__WHAT YOU ARE ASKED TO DO__: Transcribe exactly, and only, the lines running from the one with "This screenshot has width=1024, height=551." to the end of the entries below, both included, without any pictures.

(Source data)
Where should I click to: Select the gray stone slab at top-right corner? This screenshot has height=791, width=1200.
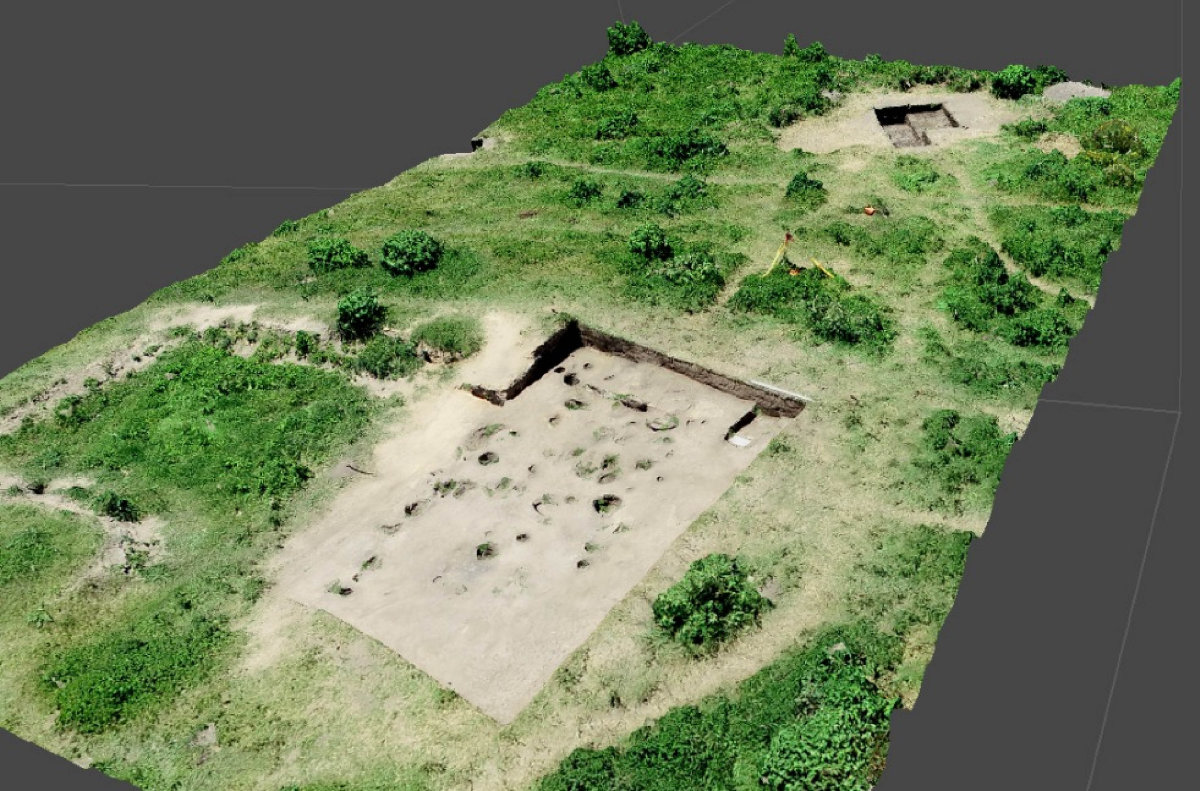[x=1074, y=92]
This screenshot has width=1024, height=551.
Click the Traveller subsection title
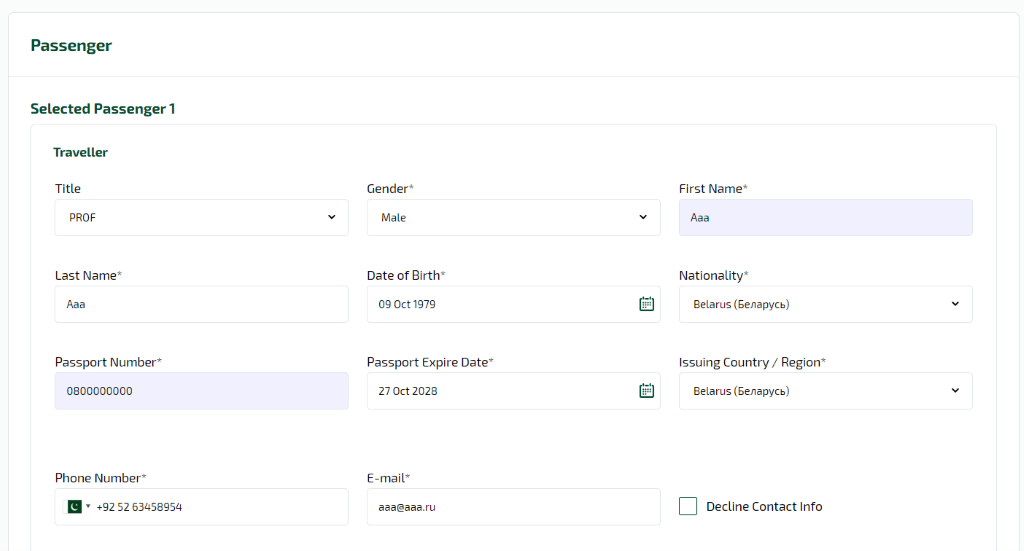point(80,152)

__ANSWER FOR THE TASK__:
This screenshot has width=1024, height=551.
Click the Traveller subsection title
point(80,152)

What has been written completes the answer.